The scalp refers to the skin layers and subcutaneous tissue that cover the cranium and is comprised of five layers: skin, dense connective tissue, epicranial aponeurosis, loose areolar connective tissue, and the periosteum. The first three layers move as one unit as they are tightly bound together. The veins of the scalp are present within the dense connective tissue, which also contains nerves and arteries, and the loose areolar connective tissue, which also contains emissary veins that connect to the diploic veins of the skull and the intracranial venous sinuses.
The venous drainage of the scalp divides into superficial and deep. The superficial veins of the scalp, starting anteriorly and moving posteriorly, are the supratrochlear and supraorbital veins, respectively, the superficial temporal veins and its branches, the posterior auricular vein, and the occipital vein and its branches. The deep venous drainage is via the pterygoid venous plexus.
Venous anatomy starts with a thick outer layer of connective tissue called the tunica externa or adventitia, a middle layer of smooth muscle called the tunica media, and an interior layer of endothelial cells called the tunica intima. As veins do not function like arteries in a primarily contractile manner and are not subject to the same kind of high pressures to which arteries are exposed, the smooth muscle layer of veins is less muscular than arteries. Veins also contain valves to prevent backflow.[1]
The veins of the scalp serve to drain the deoxygenated blood from the scalp muscles and back to the right heart via the internal and external jugular veins and the superior vena cava. As previously mentioned, there are also the valveless emissary veins that connect the superficial veins to intracranial venous sinuses and diploic veins of the skull.
The scalp veins are derived from the mesoderm of the first and second branchial arches, embryologic structures that form between the fourth and seventh week of gestation. The branchial arches go on to form the blood vessels, bone, cartilage, and muscles of the face, among other structures.[2] The muscles that these veins drain also derive from the first and second branchial arches. Second branchial arch anomalies account for the majority (95%) of branchial arch anomalies, with first branchial arch anomalies accounting for only 1 to 4% of cases.[3]
We will describe the blood supply and lymphatics of the scalp veins starting with the superficial components anteriorly and moving posteriorly, beginning with the supratrochlear vein.
The supratrochlear vein originates on the forehead where it drains the superficial muscles and skin of the forehead and the front of the scalp supplied by the supratrochlear artery into the angular vein; there is no associated lymph tissue.
The supraorbital vein originates on the forehead and its anastomosis with the frontal branch of the superficial temporal vein and serves to drain the area of forehead, eyebrow, and upper eyelid supplied by the supraorbital artery that anastomoses with the frontal branch of the superficial temporal vein. The vein travels caudally over the frontal bone and superficial to the frontalis muscle before splitting to joining the supratrochlear vein inferiorly and the superior ophthalmic vein medially; it also has no associated lymph tissue.

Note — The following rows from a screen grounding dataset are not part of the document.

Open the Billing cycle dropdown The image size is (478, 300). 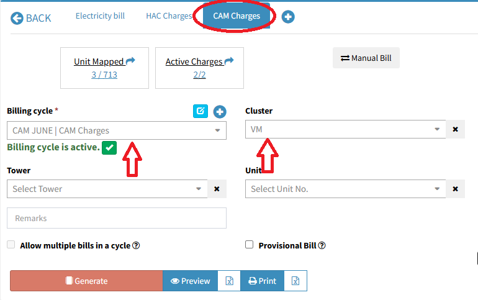[x=116, y=130]
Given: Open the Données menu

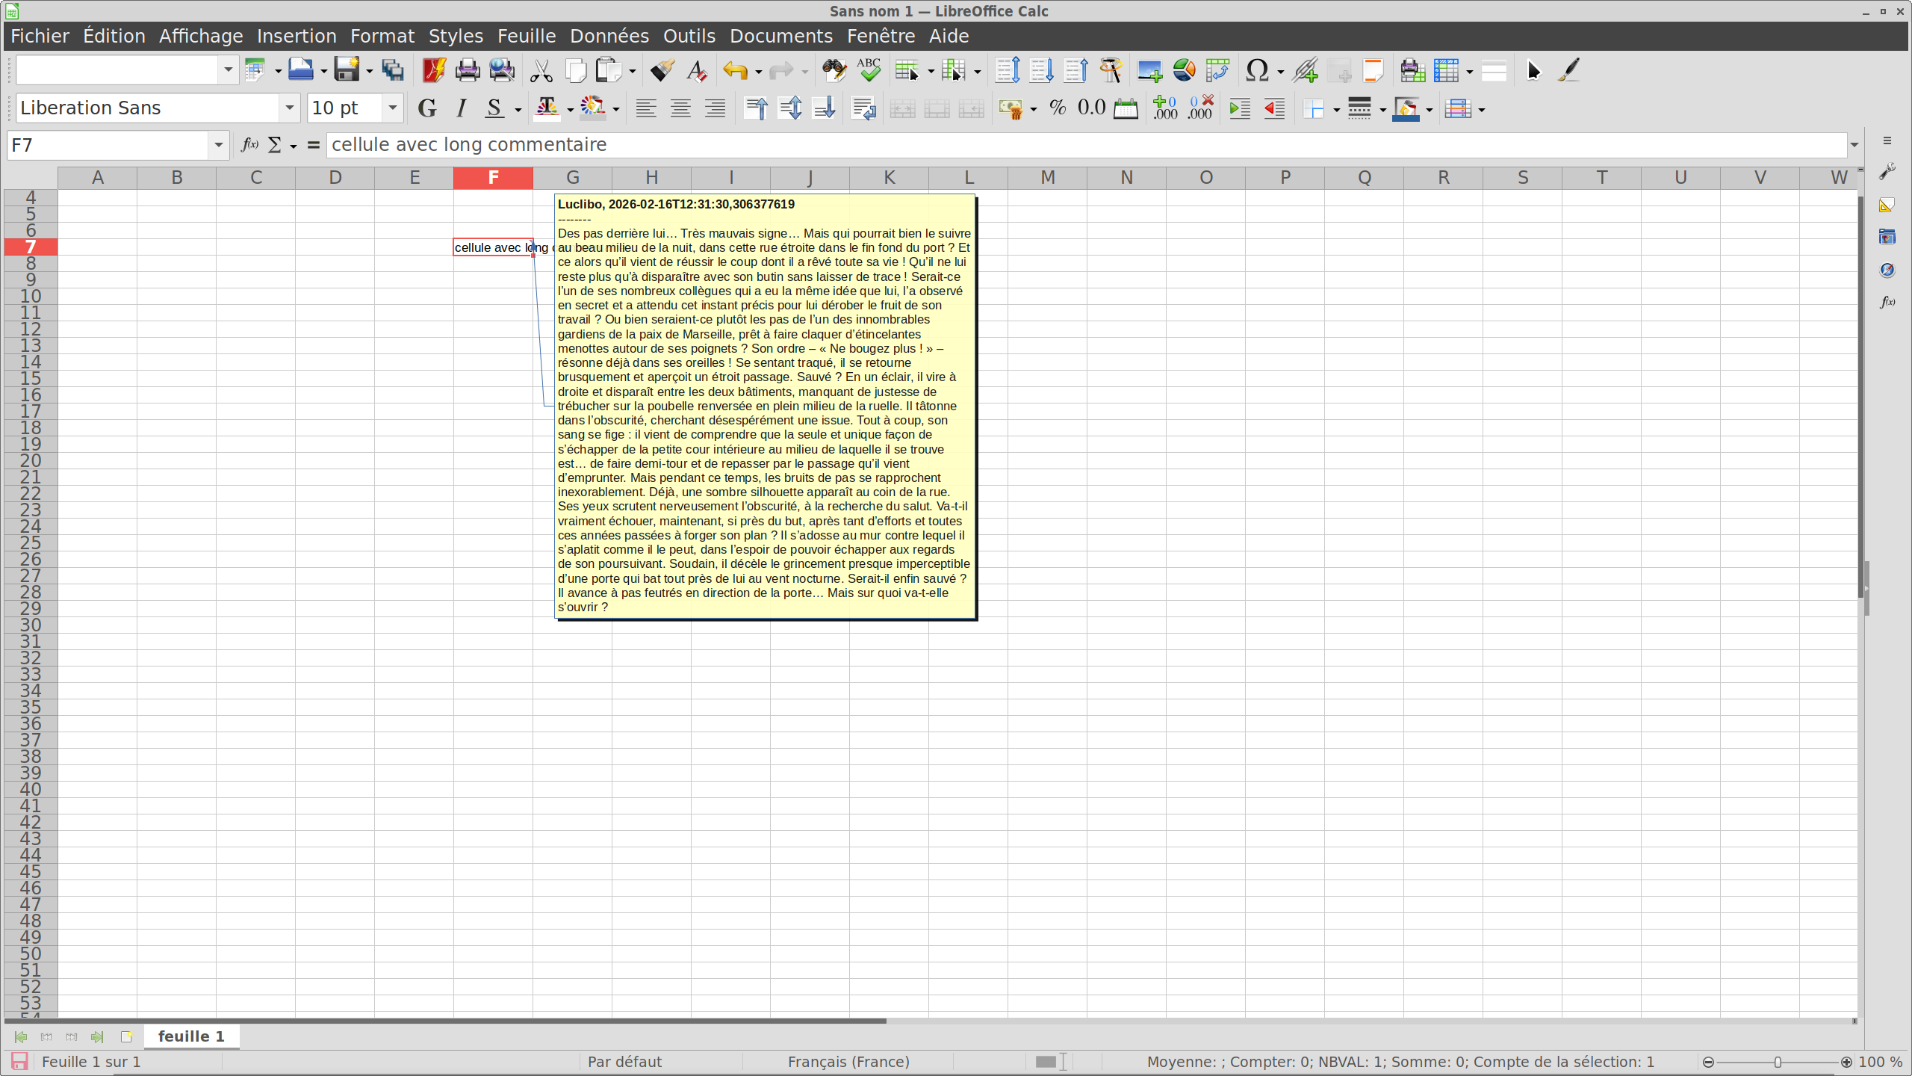Looking at the screenshot, I should coord(609,36).
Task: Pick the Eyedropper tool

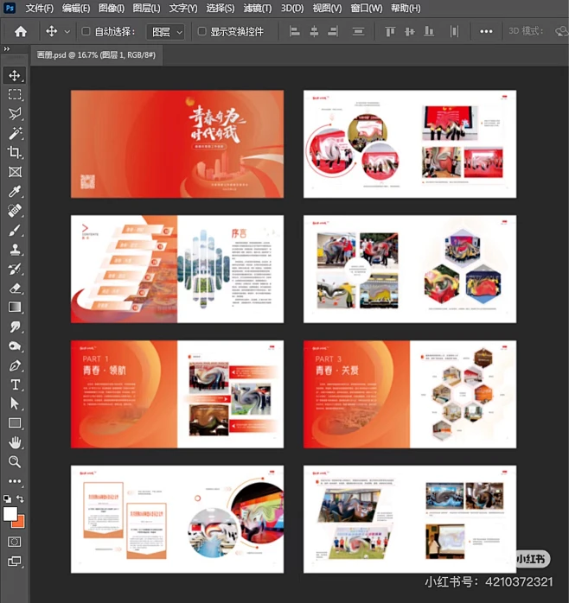Action: [15, 192]
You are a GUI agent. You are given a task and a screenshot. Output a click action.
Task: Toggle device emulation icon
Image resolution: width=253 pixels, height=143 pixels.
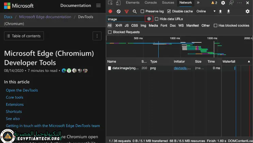(x=118, y=3)
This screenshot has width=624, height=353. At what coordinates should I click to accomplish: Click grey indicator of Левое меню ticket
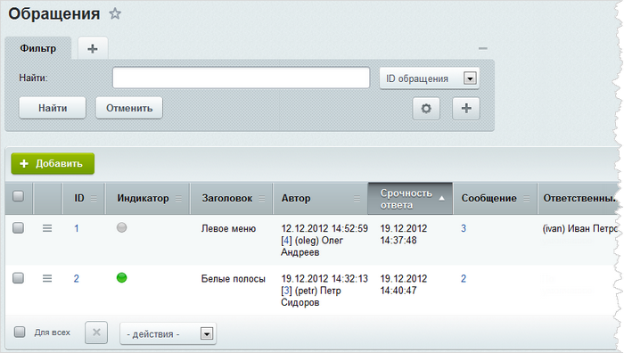coord(122,227)
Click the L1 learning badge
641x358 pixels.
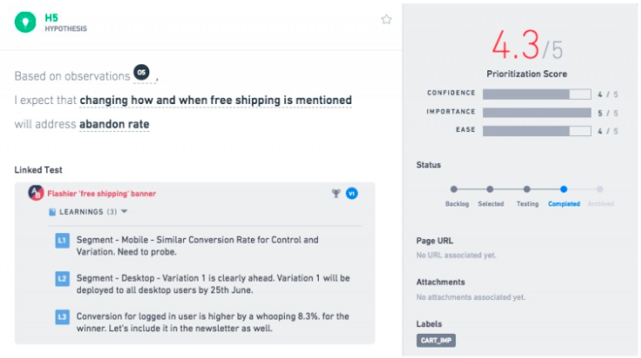pos(63,240)
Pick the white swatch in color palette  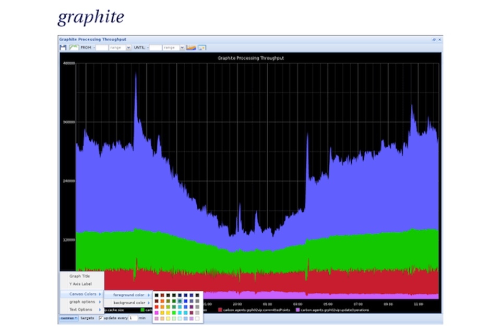197,318
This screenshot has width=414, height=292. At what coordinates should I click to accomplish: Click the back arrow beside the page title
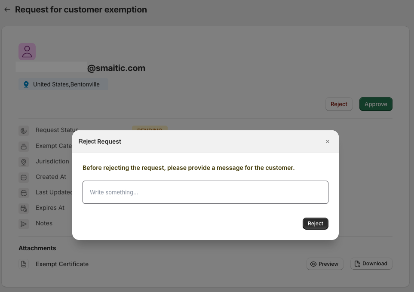7,9
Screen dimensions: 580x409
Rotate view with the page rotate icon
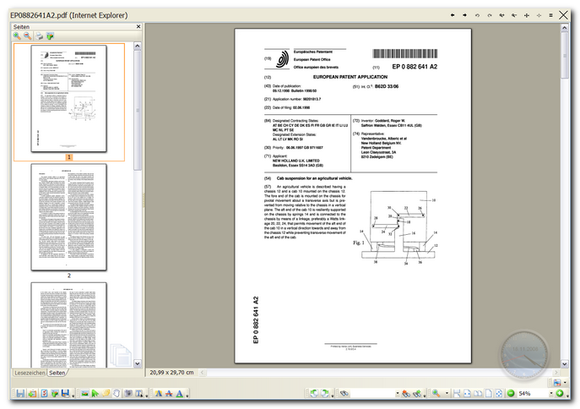314,394
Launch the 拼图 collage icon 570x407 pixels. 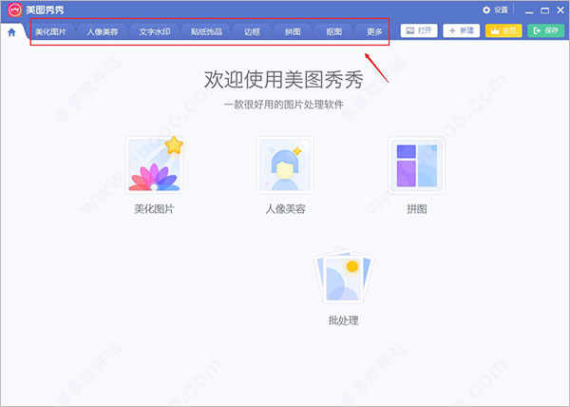(415, 165)
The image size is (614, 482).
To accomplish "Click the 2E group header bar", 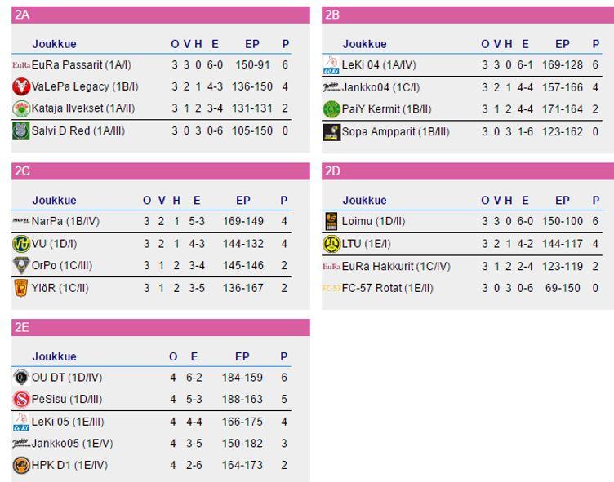I will coord(161,328).
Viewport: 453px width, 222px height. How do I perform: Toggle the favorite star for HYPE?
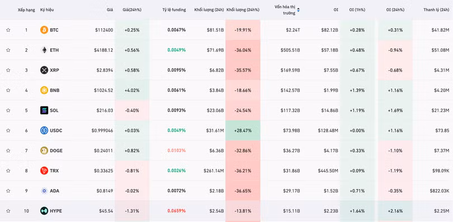pos(8,211)
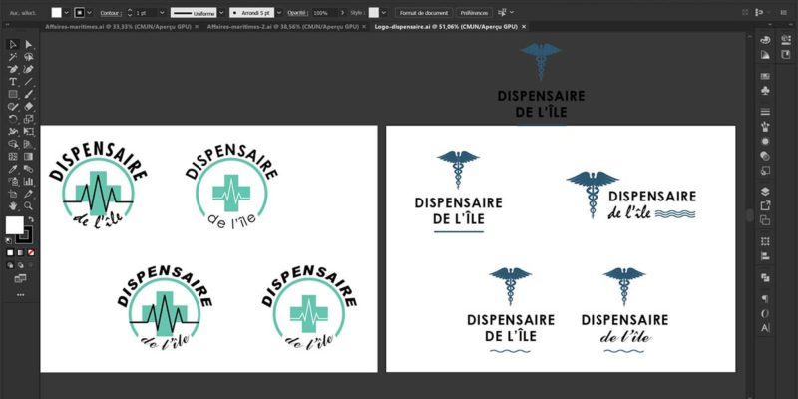Reset to default fill and stroke
The width and height of the screenshot is (798, 399).
point(9,240)
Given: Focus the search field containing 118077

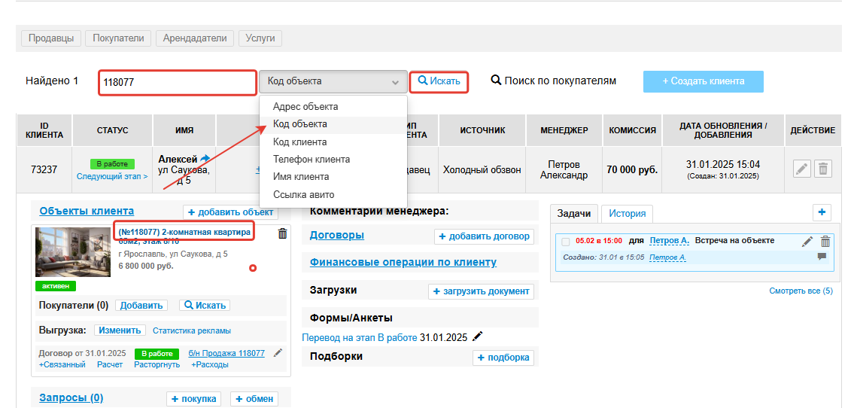Looking at the screenshot, I should click(x=178, y=82).
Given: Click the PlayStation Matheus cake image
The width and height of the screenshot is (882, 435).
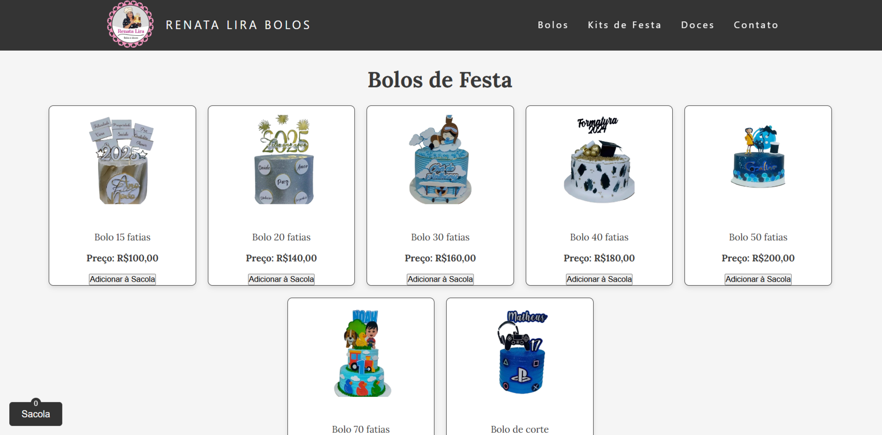Looking at the screenshot, I should click(x=522, y=352).
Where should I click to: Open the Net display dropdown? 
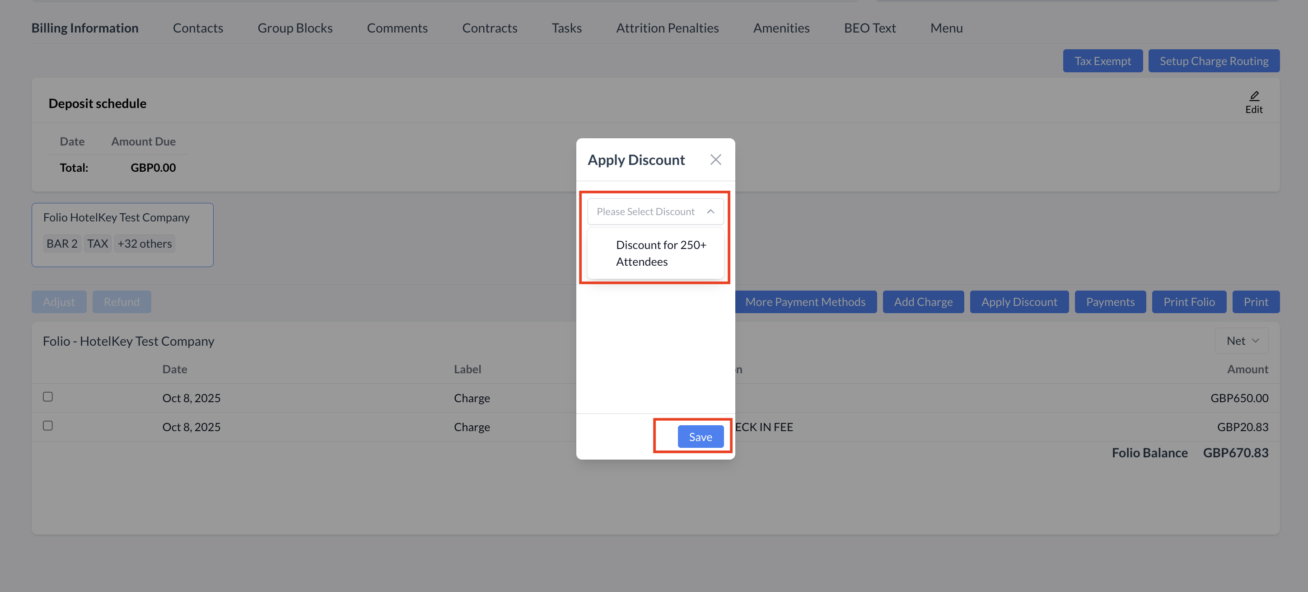1241,340
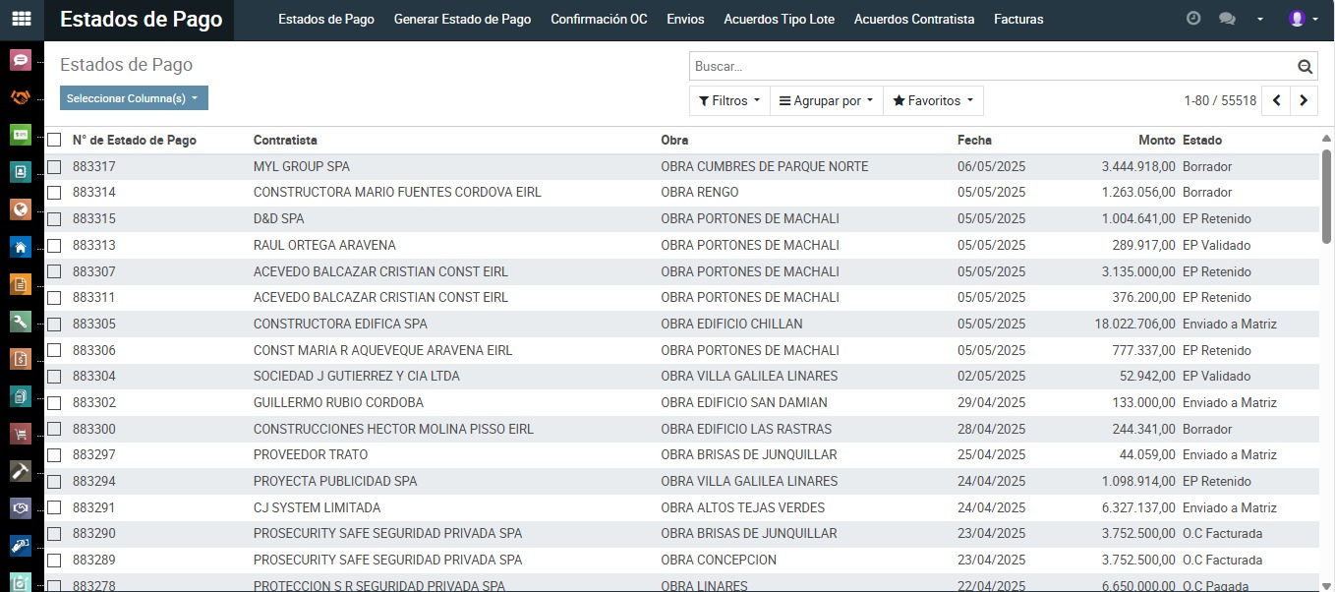Click the green wrench sidebar icon
Image resolution: width=1335 pixels, height=592 pixels.
[x=21, y=322]
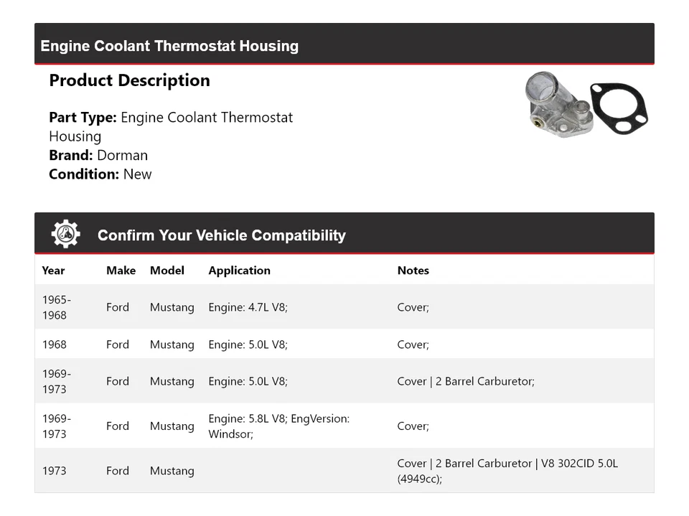
Task: Click the Model column header
Action: coord(167,271)
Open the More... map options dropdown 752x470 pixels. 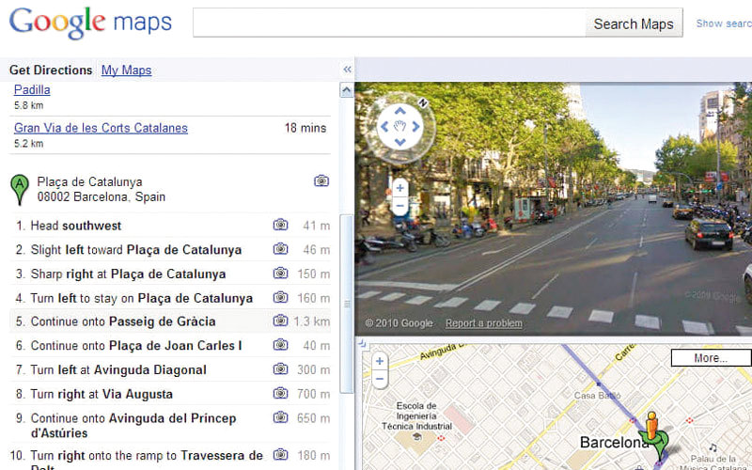[710, 358]
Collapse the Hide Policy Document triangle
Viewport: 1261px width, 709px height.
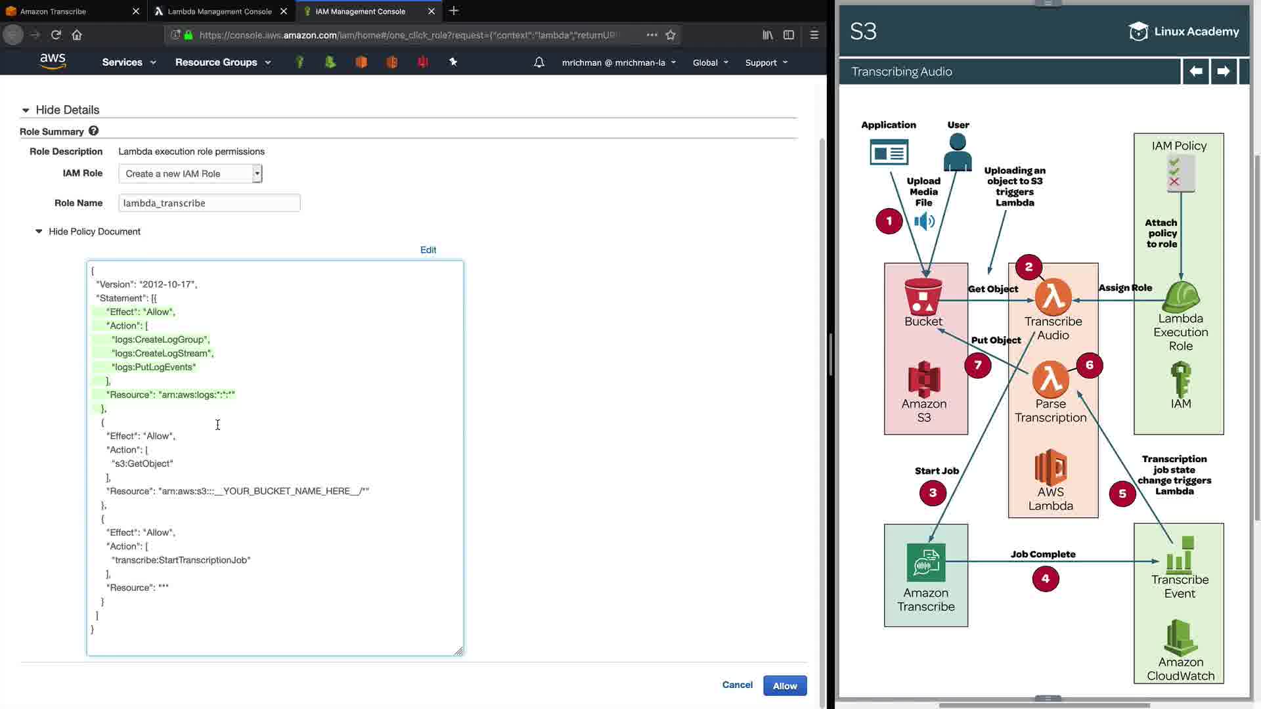pyautogui.click(x=39, y=231)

The superficial temporal vein has frontal and parietal branches, serving to drain the superficial muscles and skin of the temporal region. It originates from a venous plexus on the side of the head and travels laterally from the temporal region over the zygomatic arch and entering the parotid gland to become the retromandibular vein where it joins the transverse facial vein. The retromandibular vein then drains into the internal jugular vein via its anterior branch, and the external jugular vein via its posterior branch. The frontal branch also connects to a parietal emissary vein that runs from the side of the head to the top of the head where it pierces the cranium and communicates with the superior sagittal sinus. The parietal branch anastomoses with the occipital vein. The parotid and auricular lymph vessels that are located both anteriorly and posteriorly of the superficial temporal vein and artery, and the superficial parotid and preauricular lymph nodes located posteriorly, drain the area supplied by the branches of the superficial temporal artery.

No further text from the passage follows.